‘Beacons are dead,’ says CEO of a retail analytics firm

The main reason, according to Euclid Analytics’ head Brent Franson: consumers aren’t yet using their smartphones the way beacons assume.

An assortment of beacons from (starting upper left) Gimbal, Kontakt.io, Estimote, Radius Networks, GPShopper, Aruba

An assortment of beacons from (starting upper left) Gimbal, Kontakt.io, Estimote, Radius Networks, GPShopper, Aruba

“Beacons are already dead.”

That’s what Euclid Analytics’ CEO Brent Franson thinks. His company provides engagement and analytics solutions to retailers and, he told me, his firm is happy to work with beacons.

If they did something customers really wanted.

Beacons offer hyper-granular marketing directed at customers standing in specific spots in stores, like in front of counter 2B. The idea has been that retailers could then direct product info or a discount coupon about the socks on counter 2B to that customer’s smartphone, standing right there.

But, Franson told me, the reality is different for retailer-focused beacons. (There are, of course, use cases for beacons outside of retailers.)

First, it’s a significant amount of effort for that scenario to take place. The beacons must be installed and maintained, and fleet maintenance is sometimes problematic, because the devices use short-range Bluetooth Low Energy connectivity. Some vendors integrate WiFi with their beacons, or have other workaround solutions, but those alternatives aren’t standard.

Then there’s the issue that, for standard beacons, the consumer needs to download a supported app. Some retailers share an app, but it’s still a download.

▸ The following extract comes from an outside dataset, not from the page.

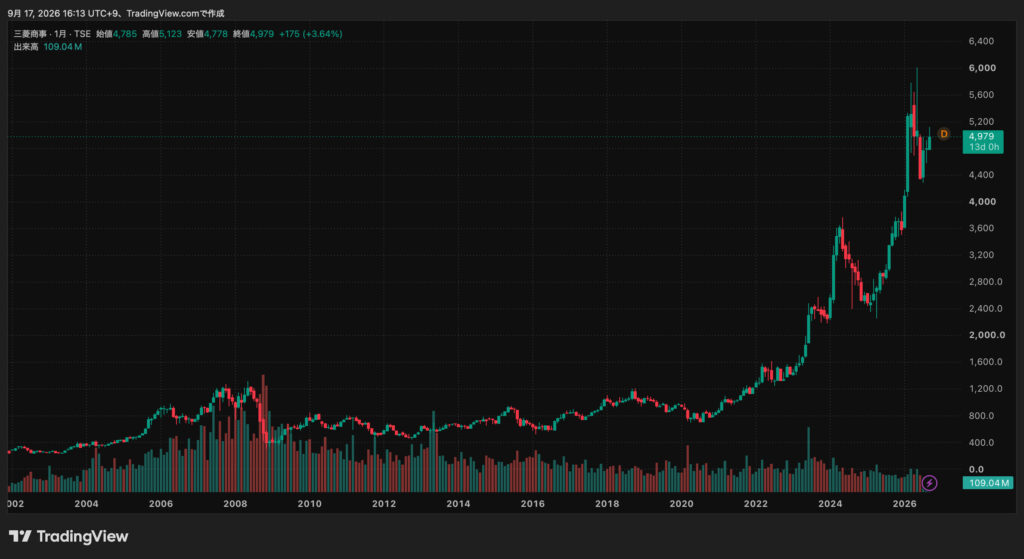This screenshot has width=1024, height=559.
Task: Click the 2026 label on time axis
Action: click(904, 503)
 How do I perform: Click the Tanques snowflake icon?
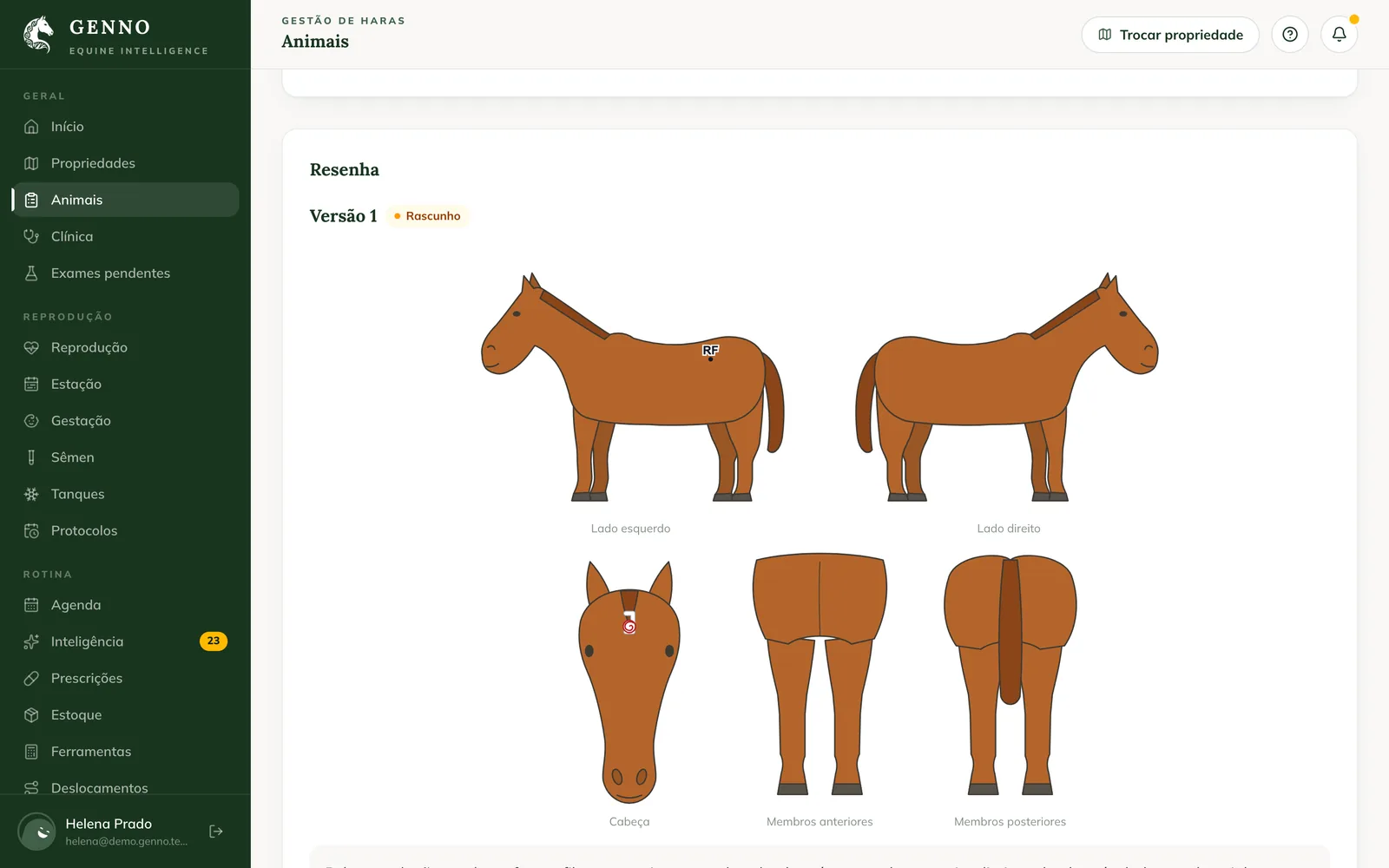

Google offers Eddystone beacons, which broadcast a URL to a compatible browser and don’t need an app, but you need the right browser. And, at the moment, Eddystone is not widely deployed.

But the real reason Franson is bearish on beacons has to do with consumers’ current shopping habits.

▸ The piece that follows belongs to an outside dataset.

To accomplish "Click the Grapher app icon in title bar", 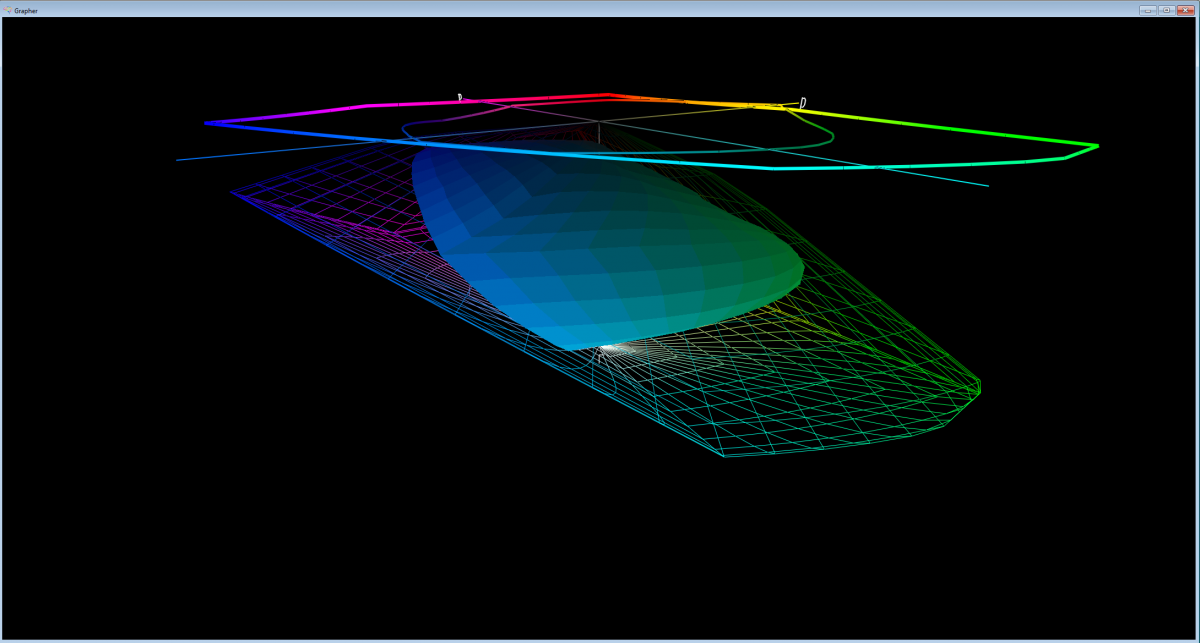I will point(8,10).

‘Too advanced for consumers’

We’re barely at the point, he said, where a consumer looks at her smartphone when she enters the store itself, to see if that store offers any new product info or sales. It’s not yet a common use case, although it does happen.

He points to Foursquare as a location application where the unit is the store, or restaurant, or landmark, not this spot in front of this mannequin wearing this outfit. Foursquare, he noted, is using GPS, and functions as a kind of “better Yelp,” not as a micro-targeting platform to a finely-located point in a store.

Beacons offer greater granularity than GPS, but Franson pointed out that it’s not common customer behavior to check a smartphone at each new point in a store to see if there’s some new product info or discount coupon about this display.

In other words, beacons are a high-resolution solution to a problem that doesn’t yet exist, for a behavior that consumers don’t yet have.

“The use case is far too advanced for consumers” right how, Franson said.

This kind of shopping habit might evolve in a decade or so, he said, after consumers get accustomed to looking at their phones when entering a store, followed sometime later by looking at their phones at multiple points throughout the store.

But at that point, he predicted, the micro-granular targeting will be made available by some broadly-deployed technology, like geo-magnetic positioning, or higher resolution WiFi/GPS.

Franson noted that some of his retailer clients are using beacons to test out “stores of the future” concepts, but they’re “still in the experimental phase, and a lot of experiments are failing.”

“I’m rooting for beacons,” Franson said, “but I don’t think they’ll succeed.”